社民党党首選の決選投票が6日に開票され、現職の福島瑞穂氏が新党首に選ばれた。就任会見の途中、もう一人の候補者だった大椿裕子氏が途中退席するハプニングがあった。

 有効投票数は4156票で、福島氏は2364票を獲得。大椿氏は1792票だった。社民党の党首選は13年ぶりで、さらに決選投票となったことで結果が出るまでに約1か月かかっていた。

 当選を受けて会見した福島氏は「力を入れるのは議員を増やすこと。ミニ政治スクールをやる」と、公約として掲げた自治体議員の増加に取り組むと訴えた。

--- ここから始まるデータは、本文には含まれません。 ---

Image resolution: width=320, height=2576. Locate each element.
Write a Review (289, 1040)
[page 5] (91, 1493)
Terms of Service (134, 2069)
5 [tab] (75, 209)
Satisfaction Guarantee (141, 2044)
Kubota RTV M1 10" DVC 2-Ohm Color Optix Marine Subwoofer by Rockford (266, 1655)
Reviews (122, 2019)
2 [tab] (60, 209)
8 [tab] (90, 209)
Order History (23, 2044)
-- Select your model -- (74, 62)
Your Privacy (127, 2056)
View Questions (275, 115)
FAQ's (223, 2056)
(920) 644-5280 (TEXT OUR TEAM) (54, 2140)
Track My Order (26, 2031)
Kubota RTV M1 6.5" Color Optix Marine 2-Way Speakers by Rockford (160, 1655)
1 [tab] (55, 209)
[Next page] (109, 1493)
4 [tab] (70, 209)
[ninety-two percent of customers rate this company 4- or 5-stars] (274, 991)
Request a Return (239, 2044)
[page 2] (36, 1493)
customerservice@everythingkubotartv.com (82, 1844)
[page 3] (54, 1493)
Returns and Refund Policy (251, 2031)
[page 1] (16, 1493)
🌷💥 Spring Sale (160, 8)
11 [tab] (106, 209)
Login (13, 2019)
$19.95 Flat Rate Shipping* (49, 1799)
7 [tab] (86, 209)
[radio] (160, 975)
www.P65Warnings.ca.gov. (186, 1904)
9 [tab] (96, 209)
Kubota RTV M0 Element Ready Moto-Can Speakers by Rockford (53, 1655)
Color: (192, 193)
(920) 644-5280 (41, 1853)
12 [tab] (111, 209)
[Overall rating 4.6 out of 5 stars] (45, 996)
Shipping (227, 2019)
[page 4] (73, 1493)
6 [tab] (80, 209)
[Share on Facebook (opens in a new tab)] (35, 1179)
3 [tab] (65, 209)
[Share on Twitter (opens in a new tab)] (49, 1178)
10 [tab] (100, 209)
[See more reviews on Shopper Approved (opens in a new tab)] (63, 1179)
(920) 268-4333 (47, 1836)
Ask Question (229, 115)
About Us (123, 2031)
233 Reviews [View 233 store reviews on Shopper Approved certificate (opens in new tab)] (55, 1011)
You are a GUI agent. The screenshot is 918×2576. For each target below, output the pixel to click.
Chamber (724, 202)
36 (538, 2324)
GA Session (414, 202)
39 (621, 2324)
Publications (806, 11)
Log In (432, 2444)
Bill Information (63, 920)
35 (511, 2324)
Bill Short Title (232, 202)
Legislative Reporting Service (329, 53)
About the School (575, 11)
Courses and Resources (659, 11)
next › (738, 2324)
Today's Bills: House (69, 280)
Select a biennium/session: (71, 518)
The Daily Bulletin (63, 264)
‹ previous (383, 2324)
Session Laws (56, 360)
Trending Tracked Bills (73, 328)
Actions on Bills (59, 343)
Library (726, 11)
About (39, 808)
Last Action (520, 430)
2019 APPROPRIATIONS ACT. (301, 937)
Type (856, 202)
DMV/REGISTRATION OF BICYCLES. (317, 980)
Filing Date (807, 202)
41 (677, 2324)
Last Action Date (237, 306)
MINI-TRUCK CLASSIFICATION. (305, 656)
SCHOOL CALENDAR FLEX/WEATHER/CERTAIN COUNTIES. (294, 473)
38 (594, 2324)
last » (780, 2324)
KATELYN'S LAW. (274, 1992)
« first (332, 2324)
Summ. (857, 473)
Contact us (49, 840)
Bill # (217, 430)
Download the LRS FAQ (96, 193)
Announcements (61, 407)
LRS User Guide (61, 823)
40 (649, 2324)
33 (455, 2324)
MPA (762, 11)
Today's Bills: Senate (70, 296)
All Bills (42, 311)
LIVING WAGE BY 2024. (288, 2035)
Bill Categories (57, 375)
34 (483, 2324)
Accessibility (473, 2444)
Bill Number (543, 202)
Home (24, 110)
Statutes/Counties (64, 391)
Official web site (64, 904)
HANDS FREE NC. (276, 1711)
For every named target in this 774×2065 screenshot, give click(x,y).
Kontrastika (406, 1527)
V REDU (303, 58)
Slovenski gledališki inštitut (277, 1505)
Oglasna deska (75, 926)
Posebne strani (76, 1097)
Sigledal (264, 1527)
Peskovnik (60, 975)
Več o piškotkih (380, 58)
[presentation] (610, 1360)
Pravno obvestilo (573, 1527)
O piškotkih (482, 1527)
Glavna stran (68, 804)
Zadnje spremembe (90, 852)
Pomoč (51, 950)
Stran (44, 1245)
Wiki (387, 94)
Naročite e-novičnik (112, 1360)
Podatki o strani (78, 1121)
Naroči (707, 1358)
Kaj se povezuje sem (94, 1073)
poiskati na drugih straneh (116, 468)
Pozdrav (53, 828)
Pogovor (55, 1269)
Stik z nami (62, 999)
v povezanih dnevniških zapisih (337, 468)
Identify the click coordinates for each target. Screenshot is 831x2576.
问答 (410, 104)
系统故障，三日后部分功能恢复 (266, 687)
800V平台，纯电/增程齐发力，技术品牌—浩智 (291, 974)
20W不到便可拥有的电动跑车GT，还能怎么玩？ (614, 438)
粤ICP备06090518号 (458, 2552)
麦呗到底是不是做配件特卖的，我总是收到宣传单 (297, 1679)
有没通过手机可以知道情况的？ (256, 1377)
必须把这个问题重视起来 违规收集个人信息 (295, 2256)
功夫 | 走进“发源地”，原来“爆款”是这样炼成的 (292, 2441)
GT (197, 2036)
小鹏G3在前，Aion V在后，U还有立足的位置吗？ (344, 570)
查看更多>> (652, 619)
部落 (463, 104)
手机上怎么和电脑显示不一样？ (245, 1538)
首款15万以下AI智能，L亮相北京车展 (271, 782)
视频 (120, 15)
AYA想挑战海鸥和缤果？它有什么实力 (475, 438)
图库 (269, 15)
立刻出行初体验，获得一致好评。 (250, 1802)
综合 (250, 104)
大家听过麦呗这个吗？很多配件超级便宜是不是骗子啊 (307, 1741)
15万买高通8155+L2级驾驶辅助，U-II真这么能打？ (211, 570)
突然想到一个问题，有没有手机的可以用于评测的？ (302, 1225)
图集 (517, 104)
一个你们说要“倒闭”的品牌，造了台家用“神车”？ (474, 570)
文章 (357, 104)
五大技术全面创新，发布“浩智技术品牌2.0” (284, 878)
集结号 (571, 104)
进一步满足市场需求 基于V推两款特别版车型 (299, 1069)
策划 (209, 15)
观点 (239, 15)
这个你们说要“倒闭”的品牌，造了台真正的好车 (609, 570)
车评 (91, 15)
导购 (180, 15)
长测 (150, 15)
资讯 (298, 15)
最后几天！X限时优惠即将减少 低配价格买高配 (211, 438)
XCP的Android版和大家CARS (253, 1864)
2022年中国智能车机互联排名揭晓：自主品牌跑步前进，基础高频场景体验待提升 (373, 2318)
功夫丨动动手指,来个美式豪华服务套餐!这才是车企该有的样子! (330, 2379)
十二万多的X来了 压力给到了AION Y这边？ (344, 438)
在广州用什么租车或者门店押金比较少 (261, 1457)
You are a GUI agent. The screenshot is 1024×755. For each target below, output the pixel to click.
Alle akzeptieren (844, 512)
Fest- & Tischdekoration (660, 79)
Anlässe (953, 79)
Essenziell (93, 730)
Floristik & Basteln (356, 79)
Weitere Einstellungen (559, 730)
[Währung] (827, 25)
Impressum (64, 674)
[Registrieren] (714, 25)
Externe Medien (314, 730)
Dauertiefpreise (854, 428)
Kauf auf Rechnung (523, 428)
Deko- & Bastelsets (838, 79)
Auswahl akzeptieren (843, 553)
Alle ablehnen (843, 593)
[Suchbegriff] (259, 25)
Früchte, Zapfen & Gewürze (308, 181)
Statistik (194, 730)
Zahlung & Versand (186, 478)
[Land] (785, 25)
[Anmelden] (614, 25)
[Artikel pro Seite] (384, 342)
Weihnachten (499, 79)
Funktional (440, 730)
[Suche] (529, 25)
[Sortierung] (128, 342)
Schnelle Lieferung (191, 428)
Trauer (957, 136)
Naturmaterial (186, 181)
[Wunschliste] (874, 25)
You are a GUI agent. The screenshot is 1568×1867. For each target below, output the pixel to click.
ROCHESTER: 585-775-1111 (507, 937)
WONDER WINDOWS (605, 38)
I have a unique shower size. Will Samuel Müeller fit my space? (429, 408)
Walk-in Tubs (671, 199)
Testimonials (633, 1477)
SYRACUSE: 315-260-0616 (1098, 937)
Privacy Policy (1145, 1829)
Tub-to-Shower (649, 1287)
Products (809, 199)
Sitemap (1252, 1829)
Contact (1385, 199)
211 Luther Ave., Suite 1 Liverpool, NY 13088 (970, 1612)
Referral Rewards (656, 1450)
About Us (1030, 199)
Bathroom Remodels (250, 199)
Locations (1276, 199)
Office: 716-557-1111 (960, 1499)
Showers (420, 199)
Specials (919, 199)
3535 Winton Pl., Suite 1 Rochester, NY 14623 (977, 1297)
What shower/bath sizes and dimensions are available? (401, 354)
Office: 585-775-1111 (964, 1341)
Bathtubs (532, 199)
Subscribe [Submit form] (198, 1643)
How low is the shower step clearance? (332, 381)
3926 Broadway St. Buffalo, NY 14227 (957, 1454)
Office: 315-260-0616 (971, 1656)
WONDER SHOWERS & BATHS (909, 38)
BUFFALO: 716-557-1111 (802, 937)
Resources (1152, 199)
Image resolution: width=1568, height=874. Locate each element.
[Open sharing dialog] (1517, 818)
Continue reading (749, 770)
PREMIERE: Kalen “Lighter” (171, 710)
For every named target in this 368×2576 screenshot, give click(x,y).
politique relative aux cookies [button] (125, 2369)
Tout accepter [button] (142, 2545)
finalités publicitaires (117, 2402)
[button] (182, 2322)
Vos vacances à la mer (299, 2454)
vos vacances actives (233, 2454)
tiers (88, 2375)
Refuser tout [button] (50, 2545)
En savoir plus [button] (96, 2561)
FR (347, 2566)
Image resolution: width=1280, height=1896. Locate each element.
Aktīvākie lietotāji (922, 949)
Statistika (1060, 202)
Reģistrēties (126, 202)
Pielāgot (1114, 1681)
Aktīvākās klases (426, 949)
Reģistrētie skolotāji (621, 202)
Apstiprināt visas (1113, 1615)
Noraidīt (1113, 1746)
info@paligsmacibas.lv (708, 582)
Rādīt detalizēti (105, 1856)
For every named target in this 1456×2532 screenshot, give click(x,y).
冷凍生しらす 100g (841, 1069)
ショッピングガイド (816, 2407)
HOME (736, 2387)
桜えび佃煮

 一方で、大椿氏と票が6対4と分かれたように圧勝とはならなかった。両者の間には衆院選沖縄2区の候補者擁立をめぐって考え方の違いが明らかとなっており、挙党体制が構築できるか否かが問われている。

 党内融和について福島氏は「人事についてはまったくの白紙。これから皆さんと話をしていきたい」と語るにとどめた。

 異変が起きたのは記者から対立候補となった大椿氏にもコメントが求められた時だった。会見に出席していた大椿氏だがこの時まで発言をしていなかった。会見の司会者は「新党首の記者会見なので党首への質問に限ってください」と要望すると、会見場は紛糾。大椿氏は「候補者を平等に扱うべきです」と発言し、そのまま会見場を去ってしまった。

 13年ぶりの党首選は党内に大きなシコリを残したといえそうだ。